### Passage provided
┄┄┄┄┄┄
A Garden Fit for Mad Men’s Don Draper

Capitol Car Distributors by photographers Stewart Bros.
If Don Draper of AMC’s hit television show Mad Men ever decided to trade in Manhattan for the suburbs of Washington, this stylishly designed company headquarters and garden would suit him just fine. After a dip in the company spa, Draper might mix himself a highball, kick up his feet on a Knoll desk, and enjoy the view of this lush, corporate garden from his corner office window.

Volkswagen Beetles were one of the best selling cars in America in the 1960’s. In 1966 Capitol Car Distributors, a Volkswagen distributing company, unveiled its new headquarters in Lanham, Maryland to much fanfare. At the time, the company managed over fifty-eight Volkswagen dealerships in the Mid-Atlantic region. Situated on thirty-three acres of land east of the Capital Beltway, the luxurious, 150,000 square-foot complex was designed by Mills, Petticord and Mills of Washington, D.C. Volkswagen’s iconic advertisements may have encouraged consumers to “think small,” but the sleek modern design of Capitol Car’s headquarters projected an ideal of a refined, successful corporate culture.
Capitol Car Distributors by photographers Stewart Bros.
Wolf Von Eckardt, an art and architecture critic for The Washington Post, raved about the building’s posh interiors, its modern, “palatial façade,” and the beautiful Japanese-inspired landscaping. The garden featured an organically-shaped patio wrapped around a miniature lake surrounded by small conifers. A waterfall gushed over a natural limestone rock formation, and a pagoda-inspired pavilion provided a space for shade and relaxation.

Capitol Car Distributors by photographers Stewart Bros. The garden’s designer, landscape architect Ethelbert Furlong (1894-1993), enjoyed a career of over sixty years, including designing the landscape for the 1949 House Beautiful “Pace-Setter House” and acting as a garden consultant to the Museum of Modern Art for its 1954 Japanese House. According to Elisabeth Ginsburg, a garden writer for The New York Times, after serving in WWII Furlong turned to creating modernist landscapes that incorporated Japanese design elements, though he never actually traveled to Japan himself.
┄┄┄┄┄┄
[Raw records]
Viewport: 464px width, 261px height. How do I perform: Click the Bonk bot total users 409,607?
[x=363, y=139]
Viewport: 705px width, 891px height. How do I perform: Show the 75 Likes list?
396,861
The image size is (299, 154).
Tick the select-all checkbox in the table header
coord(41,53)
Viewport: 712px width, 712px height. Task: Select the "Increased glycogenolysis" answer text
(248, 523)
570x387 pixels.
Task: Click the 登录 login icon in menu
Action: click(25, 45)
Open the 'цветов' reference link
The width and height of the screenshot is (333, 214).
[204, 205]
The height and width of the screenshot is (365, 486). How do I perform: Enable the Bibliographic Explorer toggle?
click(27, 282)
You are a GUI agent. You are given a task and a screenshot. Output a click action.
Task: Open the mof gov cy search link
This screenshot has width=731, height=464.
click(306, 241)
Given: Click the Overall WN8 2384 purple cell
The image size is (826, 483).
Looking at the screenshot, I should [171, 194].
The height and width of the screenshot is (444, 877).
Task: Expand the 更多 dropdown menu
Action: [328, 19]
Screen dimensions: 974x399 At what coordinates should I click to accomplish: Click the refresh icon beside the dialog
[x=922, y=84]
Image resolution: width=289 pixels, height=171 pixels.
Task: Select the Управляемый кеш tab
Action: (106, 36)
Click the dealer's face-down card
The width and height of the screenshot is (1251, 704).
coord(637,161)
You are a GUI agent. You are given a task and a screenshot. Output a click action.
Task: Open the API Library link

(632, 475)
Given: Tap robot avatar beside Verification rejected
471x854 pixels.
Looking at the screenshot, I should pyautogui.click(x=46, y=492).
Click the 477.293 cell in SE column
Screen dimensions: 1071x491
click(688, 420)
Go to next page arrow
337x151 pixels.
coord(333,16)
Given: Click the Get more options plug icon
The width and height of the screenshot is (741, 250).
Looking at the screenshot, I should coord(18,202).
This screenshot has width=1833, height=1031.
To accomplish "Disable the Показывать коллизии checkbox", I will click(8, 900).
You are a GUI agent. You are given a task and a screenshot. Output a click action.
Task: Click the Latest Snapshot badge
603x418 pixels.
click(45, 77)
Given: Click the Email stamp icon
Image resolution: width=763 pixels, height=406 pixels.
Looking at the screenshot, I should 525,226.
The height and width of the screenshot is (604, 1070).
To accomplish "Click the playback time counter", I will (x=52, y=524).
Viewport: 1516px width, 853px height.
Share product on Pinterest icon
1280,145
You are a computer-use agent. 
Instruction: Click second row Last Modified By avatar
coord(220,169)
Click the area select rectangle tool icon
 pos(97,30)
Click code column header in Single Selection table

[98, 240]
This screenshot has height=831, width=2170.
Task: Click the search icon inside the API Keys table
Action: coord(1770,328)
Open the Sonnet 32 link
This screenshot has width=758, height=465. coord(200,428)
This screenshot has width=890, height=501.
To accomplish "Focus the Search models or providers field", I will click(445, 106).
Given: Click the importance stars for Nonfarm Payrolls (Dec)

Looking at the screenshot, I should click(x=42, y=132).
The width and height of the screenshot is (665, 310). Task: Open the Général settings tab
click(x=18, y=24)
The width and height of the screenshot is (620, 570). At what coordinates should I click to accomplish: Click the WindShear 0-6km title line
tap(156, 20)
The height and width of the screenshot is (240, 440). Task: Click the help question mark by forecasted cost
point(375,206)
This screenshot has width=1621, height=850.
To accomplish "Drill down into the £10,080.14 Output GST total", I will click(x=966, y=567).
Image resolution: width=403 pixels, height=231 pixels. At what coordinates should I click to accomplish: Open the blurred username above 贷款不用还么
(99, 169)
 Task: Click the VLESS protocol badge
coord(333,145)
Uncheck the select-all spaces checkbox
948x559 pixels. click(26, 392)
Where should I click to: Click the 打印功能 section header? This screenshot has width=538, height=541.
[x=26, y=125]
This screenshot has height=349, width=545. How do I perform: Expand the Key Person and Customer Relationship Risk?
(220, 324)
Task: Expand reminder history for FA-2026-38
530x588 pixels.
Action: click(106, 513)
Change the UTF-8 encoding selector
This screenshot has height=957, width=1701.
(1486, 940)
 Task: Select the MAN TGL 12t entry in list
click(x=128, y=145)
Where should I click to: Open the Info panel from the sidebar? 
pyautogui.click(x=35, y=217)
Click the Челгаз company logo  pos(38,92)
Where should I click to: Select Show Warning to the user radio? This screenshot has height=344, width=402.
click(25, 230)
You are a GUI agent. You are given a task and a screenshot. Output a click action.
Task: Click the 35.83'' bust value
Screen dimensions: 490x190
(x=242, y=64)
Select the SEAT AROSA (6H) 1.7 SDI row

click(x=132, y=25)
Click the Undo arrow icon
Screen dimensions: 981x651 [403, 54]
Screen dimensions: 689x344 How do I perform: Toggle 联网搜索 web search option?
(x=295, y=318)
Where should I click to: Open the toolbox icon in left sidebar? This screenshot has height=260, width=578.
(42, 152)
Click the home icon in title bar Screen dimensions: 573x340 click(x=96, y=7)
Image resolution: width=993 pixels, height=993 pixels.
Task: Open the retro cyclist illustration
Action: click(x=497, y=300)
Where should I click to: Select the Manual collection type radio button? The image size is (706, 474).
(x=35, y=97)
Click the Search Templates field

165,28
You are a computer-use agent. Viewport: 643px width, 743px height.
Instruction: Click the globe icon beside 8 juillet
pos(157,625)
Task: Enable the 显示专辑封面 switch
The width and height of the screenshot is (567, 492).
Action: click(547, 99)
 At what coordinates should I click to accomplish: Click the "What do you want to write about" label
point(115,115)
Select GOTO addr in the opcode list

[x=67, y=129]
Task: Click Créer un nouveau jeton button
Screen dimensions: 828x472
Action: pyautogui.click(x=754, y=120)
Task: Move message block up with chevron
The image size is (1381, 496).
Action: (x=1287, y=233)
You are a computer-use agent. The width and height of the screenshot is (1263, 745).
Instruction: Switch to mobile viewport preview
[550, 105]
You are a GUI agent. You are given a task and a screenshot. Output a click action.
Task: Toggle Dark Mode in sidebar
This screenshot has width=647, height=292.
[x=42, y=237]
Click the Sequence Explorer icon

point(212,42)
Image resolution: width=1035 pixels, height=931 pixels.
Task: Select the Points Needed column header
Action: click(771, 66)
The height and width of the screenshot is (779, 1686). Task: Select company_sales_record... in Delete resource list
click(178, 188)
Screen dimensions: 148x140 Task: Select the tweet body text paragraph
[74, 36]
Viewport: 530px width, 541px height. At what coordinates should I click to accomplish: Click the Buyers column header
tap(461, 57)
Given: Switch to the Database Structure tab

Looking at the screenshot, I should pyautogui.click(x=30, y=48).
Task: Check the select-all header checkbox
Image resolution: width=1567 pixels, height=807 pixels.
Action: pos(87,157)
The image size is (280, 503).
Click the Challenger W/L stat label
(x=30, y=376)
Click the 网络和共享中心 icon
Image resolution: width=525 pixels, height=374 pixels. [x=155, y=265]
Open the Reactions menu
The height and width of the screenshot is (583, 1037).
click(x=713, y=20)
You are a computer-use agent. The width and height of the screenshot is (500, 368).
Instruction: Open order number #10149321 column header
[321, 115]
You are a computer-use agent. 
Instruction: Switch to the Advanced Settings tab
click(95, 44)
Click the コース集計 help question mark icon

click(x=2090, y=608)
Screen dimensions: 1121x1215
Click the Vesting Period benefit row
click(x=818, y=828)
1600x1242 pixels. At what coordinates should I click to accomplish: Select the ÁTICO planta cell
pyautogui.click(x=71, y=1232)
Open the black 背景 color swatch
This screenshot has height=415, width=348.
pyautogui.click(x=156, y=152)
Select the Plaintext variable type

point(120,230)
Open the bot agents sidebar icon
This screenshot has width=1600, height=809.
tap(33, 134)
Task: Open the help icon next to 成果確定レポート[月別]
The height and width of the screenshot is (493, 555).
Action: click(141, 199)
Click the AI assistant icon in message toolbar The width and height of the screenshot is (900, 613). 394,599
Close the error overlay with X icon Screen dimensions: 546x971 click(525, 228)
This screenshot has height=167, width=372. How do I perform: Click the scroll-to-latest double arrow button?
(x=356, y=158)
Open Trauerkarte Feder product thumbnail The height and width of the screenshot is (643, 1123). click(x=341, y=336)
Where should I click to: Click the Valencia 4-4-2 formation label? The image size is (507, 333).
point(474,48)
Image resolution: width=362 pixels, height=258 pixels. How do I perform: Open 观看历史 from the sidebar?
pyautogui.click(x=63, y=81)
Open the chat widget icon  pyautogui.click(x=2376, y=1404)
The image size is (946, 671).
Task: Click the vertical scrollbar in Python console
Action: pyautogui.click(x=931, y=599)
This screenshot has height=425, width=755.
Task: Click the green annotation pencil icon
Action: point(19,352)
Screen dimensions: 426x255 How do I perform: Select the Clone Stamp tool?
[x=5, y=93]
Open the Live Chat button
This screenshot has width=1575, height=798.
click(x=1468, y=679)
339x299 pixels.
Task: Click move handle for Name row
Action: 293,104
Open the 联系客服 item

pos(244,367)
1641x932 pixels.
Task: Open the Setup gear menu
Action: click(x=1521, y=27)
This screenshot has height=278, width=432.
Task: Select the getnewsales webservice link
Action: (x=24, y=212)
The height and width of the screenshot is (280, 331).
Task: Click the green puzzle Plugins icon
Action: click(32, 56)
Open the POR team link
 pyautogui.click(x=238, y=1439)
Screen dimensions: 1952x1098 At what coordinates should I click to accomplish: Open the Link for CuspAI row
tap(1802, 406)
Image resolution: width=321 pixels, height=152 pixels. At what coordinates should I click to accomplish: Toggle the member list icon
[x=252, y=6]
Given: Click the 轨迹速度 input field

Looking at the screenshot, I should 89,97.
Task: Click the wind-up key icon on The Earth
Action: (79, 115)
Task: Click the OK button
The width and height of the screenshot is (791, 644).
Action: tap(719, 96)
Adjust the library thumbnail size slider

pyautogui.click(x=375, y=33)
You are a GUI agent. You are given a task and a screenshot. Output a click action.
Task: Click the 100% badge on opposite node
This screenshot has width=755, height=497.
┄┄┄┄┄┄
### Exercises
**a.** Based on the passage about the Capitol Car Distributors garden, decide whether each statement is true: (i) the company's new headquarters was in Lanham, Maryland; (ii) Ethelbert Furlong traveled to Japan; (iii) Ethelbert Furlong designed the headquarters building. Answer yes or no for each and quote the words that decide it.
**b.** Name every publication mentioned in the passage about the Capitol Car Distributors garden.
**c.** Continue the passage about the Capitol Car Distributors garden from its last sentence.

### Solved tasks
**a.**
(i) Yes: "unveiled its new headquarters in Lanham, Maryland"
(ii) No: "though he never actually traveled to Japan himself"
(iii) No: "designed by Mills, Petticord and Mills of Washington, D.C."

**b.** The Washington Post, House Beautiful, The New York Times

**c.**
The offices of Capitol Car Distributors were furnished with Knoll and Herman Miller, and the cafeteria and dining room had views of the garden and, as Von Eckardt observed, “a décor that makes you feel you ought to dress even for lunch.” Male employees could relax in the sauna or the Finnish heat bath with a diving pool, but there were also “special sauna days for the girls.” Capitol Car even boasted a computer, housed in its very own air-conditioned room. On a wistful note, Von Eckardt ended his article by wondering if “anybody ever wants to go home.”
Capitol Car Distributors by photographers Stewart Bros.


The garden received the 1966 Industrial Landscape Award from the American Association of Nurserymen. Lady Bird Johnson, who had launched her national beautification campaign a few years earlier, personally distributed the awards to businesses and landscape architects chosen from a nationwide survey of businesses with outstanding landscapes, commenting that “it must give a lift of joy to anyone who goes to look at these and a sense of civic pride to the community involved.”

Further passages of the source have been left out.